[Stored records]
*** Begin section ***
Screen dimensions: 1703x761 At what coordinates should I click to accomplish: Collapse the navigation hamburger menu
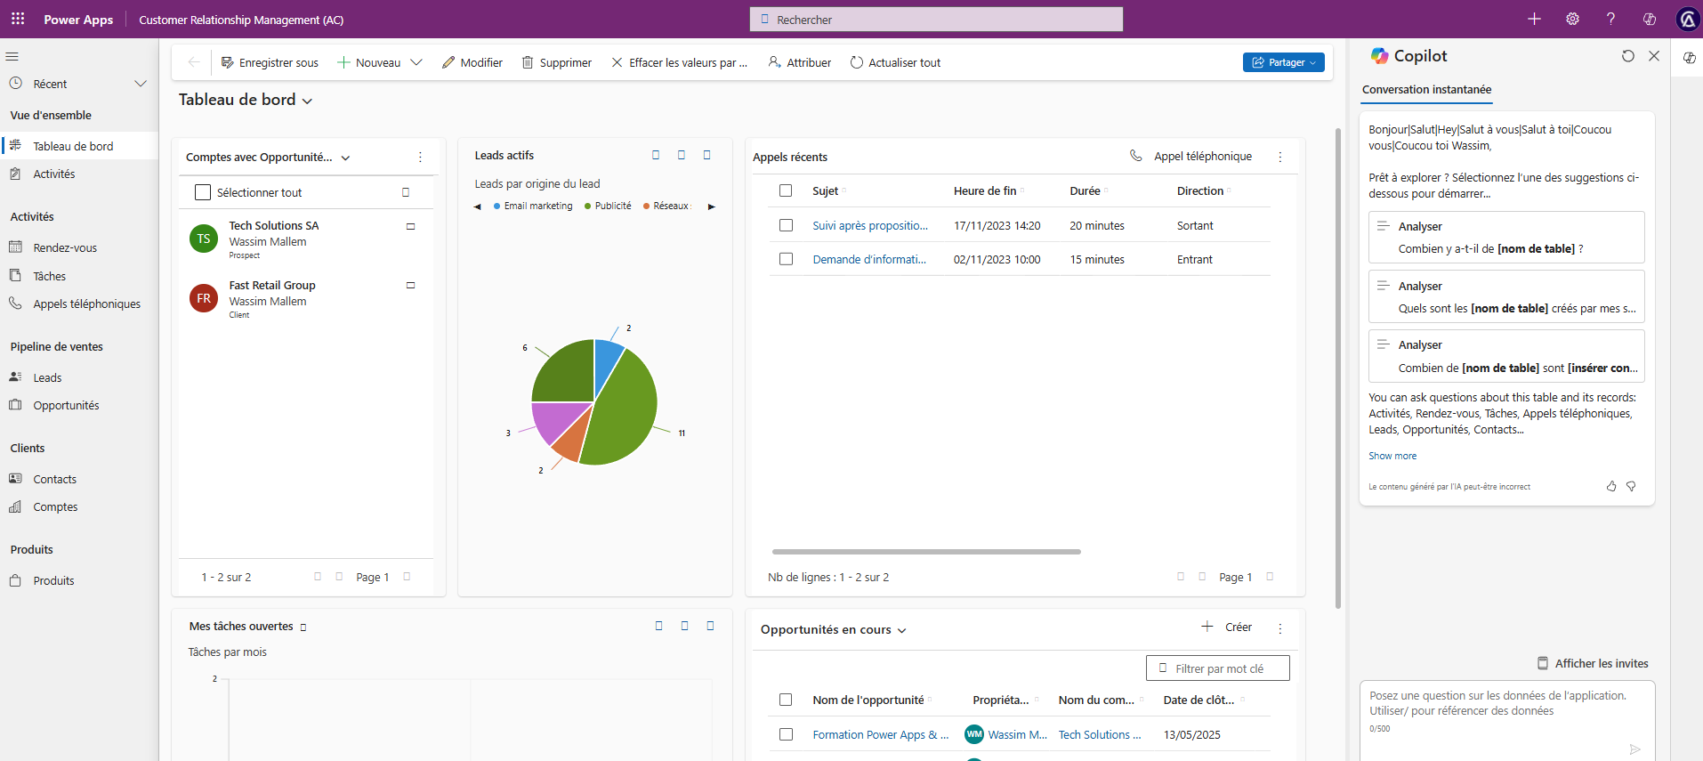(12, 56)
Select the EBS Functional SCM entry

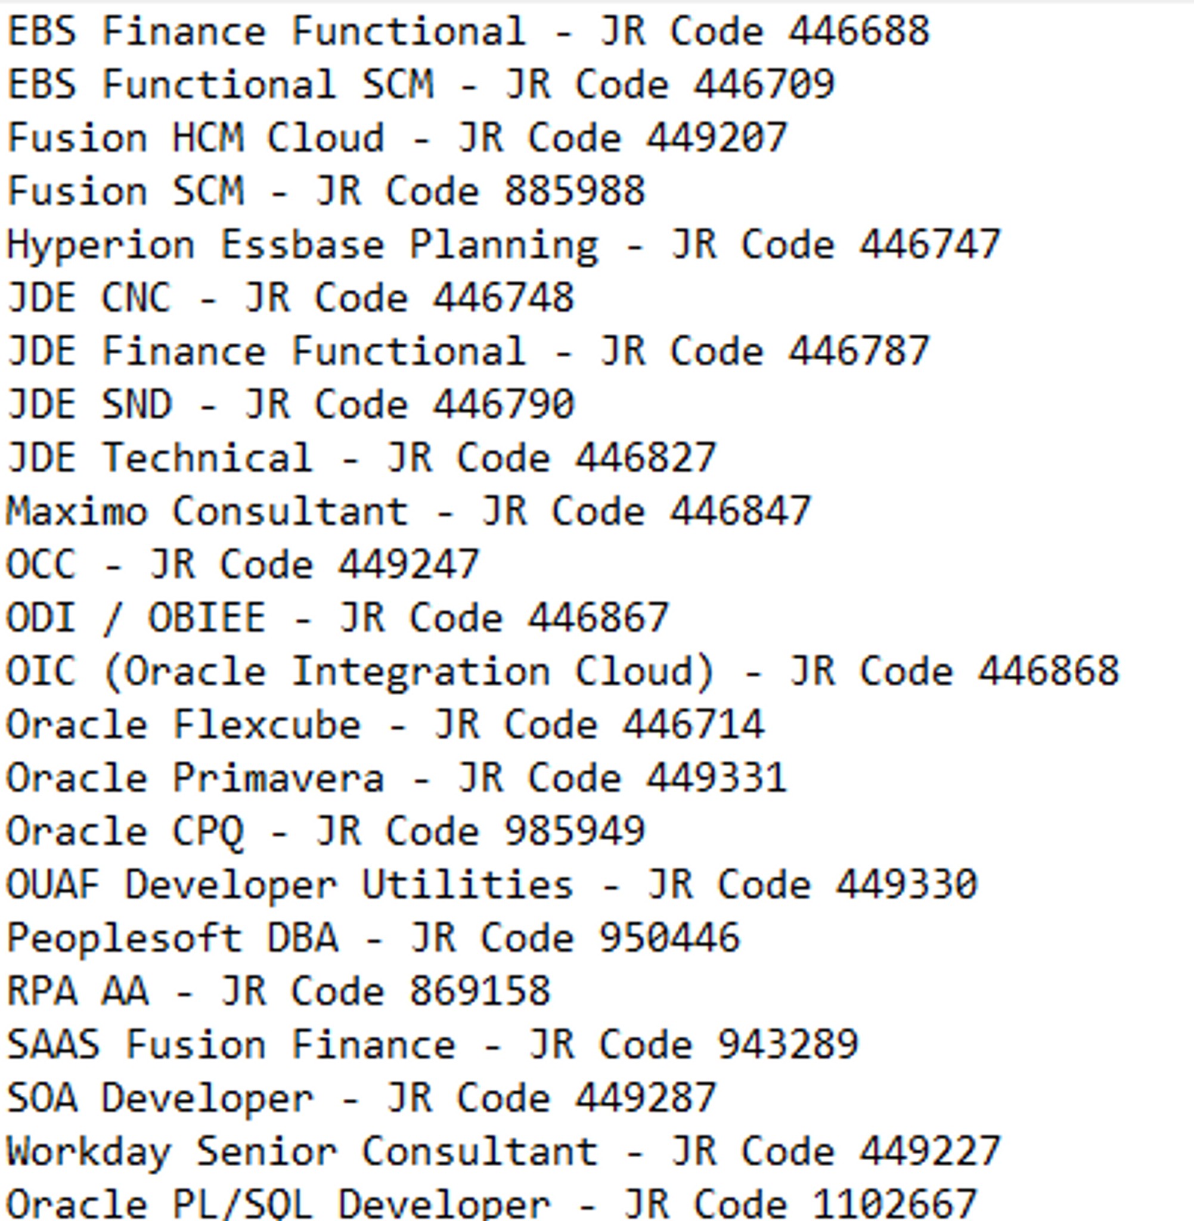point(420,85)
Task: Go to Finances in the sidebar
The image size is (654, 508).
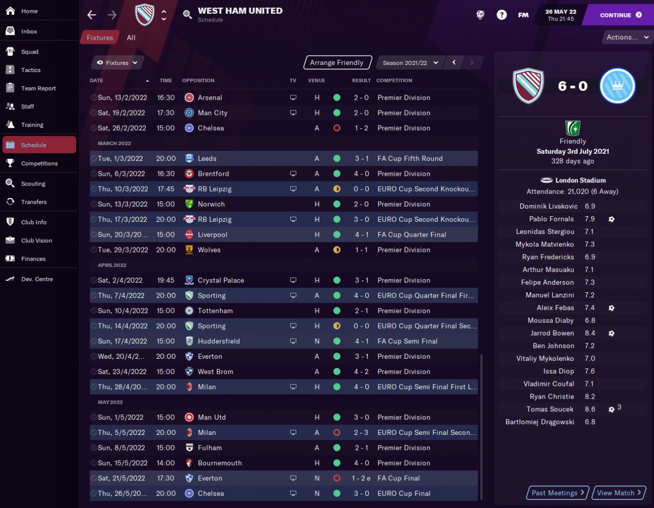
*** End section ***
ASSIGNMENT:
An exact copy of every entry above is required, without the pictures.

SOLUTION BELOW:
Screen dimensions: 1703x761 At what coordinates should I click to accomplish: Collapse the navigation hamburger menu
(12, 56)
Select the EBS Functional SCM entry

point(420,85)
Task: Go to Finances in the sidebar
The image size is (654, 508).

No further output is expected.